Not sure if I am using a correct forum (please feel free to move my post if needed), but I was wondering about Microsoft Fabric pricing, in details.

I have a pretty lightweight data engineering process that I want to create. For this, I need a Data Factory (to copy data) and Databricks (for data science purposes + data cleaning and transformation). From pricing perspective, it seems like that:

- F2 costs 0.36$/h and it's billed per second

- This pricing contains EVERY fabric item (such as Data Factory, Synapse Data Engineering, Data Science etc)

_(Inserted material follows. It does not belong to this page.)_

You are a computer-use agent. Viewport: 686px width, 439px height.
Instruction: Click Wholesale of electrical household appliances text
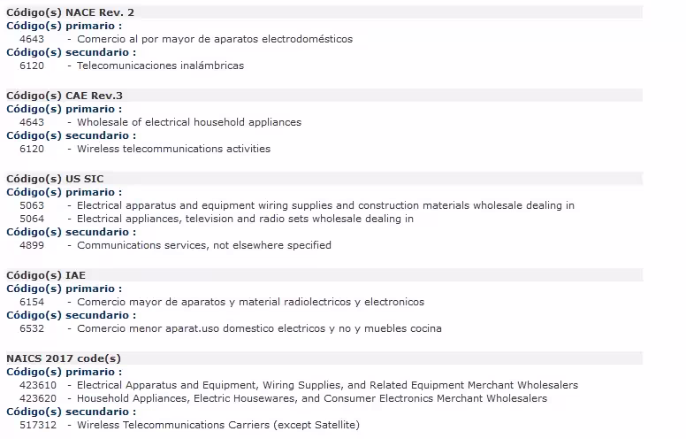pos(189,122)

- It can be paused and resumed

Having that in mind, is it true that if Fabric will run for 10 minutes each day, I will pay 10 * (0.36/60) = 6 cents per day? For whole process? Plus maybe a lakehouse cost but capacity is not yet provided. I am amazed because:

- Data Factory/Synapse + Databricks alone costs more

- In Synapse Data Engineering I can specify Spark Node Pools: what's the point of doing that if I am billed for Microsoft Fabric use, not Spark Cluster compute? 🤔

I would be glad for any details/confirmation as I am planning to get a real quote of how much my application will cost to run

AndyDDC · ‎10-26-2023

But you won't be able to configure a Spark cluster in a fabric workspace that's allocated to an F2 SKU to use 10 nodes. Any workloads in an F2 will be constrained to a single node running 4 v-cores.

In the image below, I have a workspace allocated to an F2 SKU, even though the default Spark cluster is a medium - it can only run 4 v-cores (rather than the 8 that a medium can run). I'm also not able to change the maximum node size to anything greater than 1. When I ran a notebook, it could only run in a single node and with 4 v-cores.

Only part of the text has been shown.